*Text for analysis*:

Observability

Observability is how we understand what’s happening inside a system by analyzing its outputs: metrics, logs, and traces. This page explains how telemetry flows through Midaz, the tools that power it, and how you can connect your own systems to monitor performance, troubleshoot issues, and ensure operational excellence.

📘

Note

Midaz uses OpenTelemetry to collect and forward telemetry data to a centralized platform. Our stack includes Prometheus, Loki, Tempo, and Grafana, all working together to give you full visibility into your applications.

How the data flows

Telemetry data originates in your application and flows through a Client Collector running in your environment. This data is enriched and securely forwarded to a Central Collector managed by Lerian. From there, it’s routed to three specialized backends:

Grafana sits on top of everything, giving you a unified view of all telemetry signals.

Stack components


OpenTelemetry Collector (Client)

A lightweight agent running close to your application, either as a DaemonSet or a Deployment. It enriches telemetry with Kubernetes metadata and your tenant identifier (client_id), then routes it to the Central Collector.

  • Why it matters: Reduces load on the central pipeline, enables source-level filtering, and adds crucial metadata like k8s.pod.name.
  • How it’s installed: Managed via Helm and Terraform.

OpenTelemetry Collector (Central)

A centralized deployment that receives telemetry from all clients. It performs global processing, enforces multi-tenancy, and exports signals to the appropriate storage backends.

Prometheus

Our metrics backend. Optimized for storing and querying numerical time-series data. The Central Collector pushes metrics using remote_write.

Loki

Our logs backend. Stores logs using label-based indexing, making it fast and cost-effective. Logs are sent from the Central Collector to the loki-write service.

Tempo

Our traces backend. Stores full distributed traces and integrates tightly with Prometheus and Loki through Grafana.

Grafana

Your single pane of glass. Grafana connects to Prometheus, Loki, and Tempo, enabling you to correlate metrics, logs, and traces in one place.

*Data extract*:
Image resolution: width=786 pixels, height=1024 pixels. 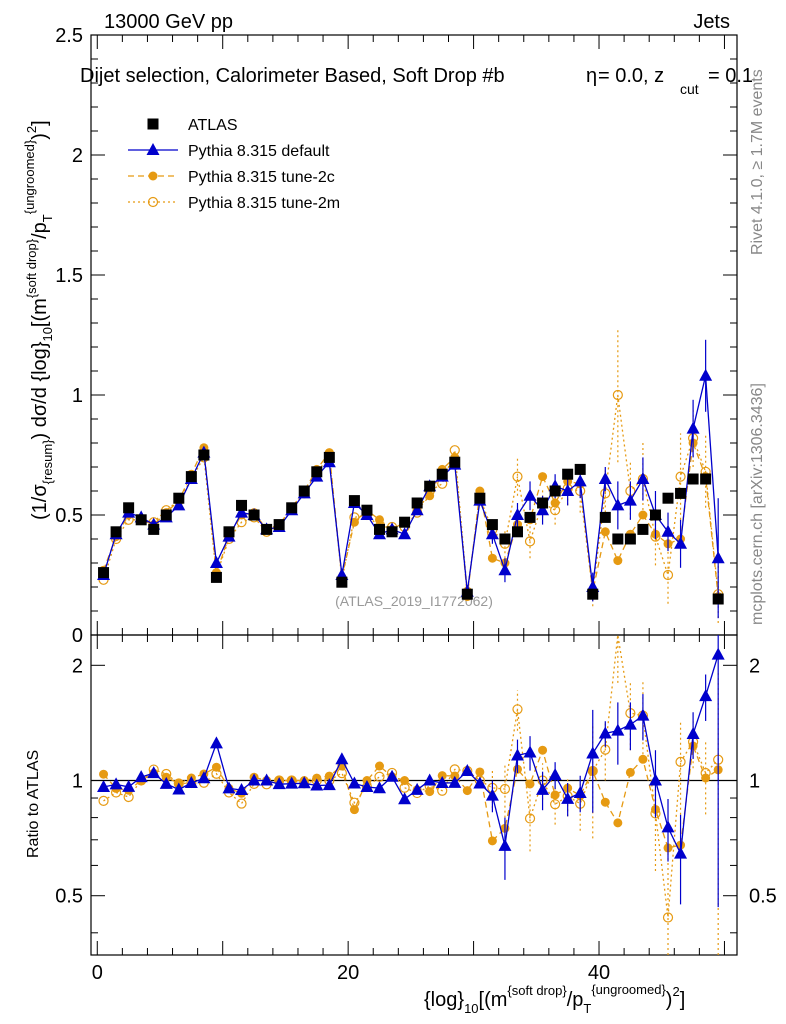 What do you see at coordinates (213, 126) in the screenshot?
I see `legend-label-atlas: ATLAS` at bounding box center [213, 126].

...

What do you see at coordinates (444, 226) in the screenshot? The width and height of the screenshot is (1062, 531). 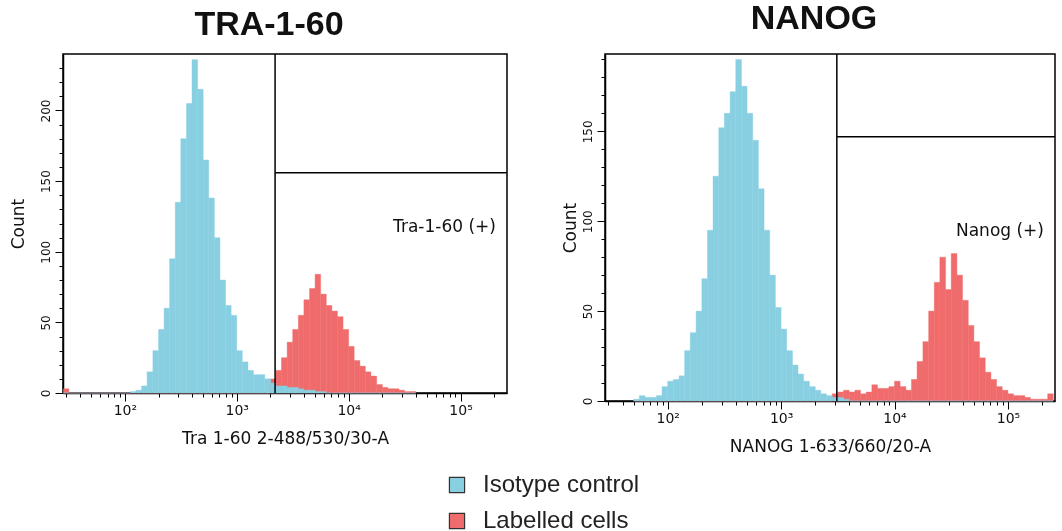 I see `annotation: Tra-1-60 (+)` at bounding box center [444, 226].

*Activities*:
1. Please list every component heading under "Stack components" in the observability text.
2. Extract a passage from the observability text word for word, beginning at the words "Telemetry data originates" and stopping after the words "OpenTelemetry Collector (Client)".
3. Render this sentence from the observability text in Spanish: "Grafana sits on top of everything, giving you a unified view of all telemetry signals."

*Your responses*:
1.
- OpenTelemetry Collector (Client)
- OpenTelemetry Collector (Central)
- Prometheus
- Loki
- Tempo
- Grafana

2.
Telemetry data originates in your application and flows through a Client Collector running in your environment. This data is enriched and securely forwarded to a Central Collector managed by Lerian. From there, it’s routed to three specialized backends:

Grafana sits on top of everything, giving you a unified view of all telemetry signals.

Stack components


OpenTelemetry Collector (Client)

3. Grafana se sitúa por encima de todo y te ofrece una vista unificada de todas las señales de telemetría.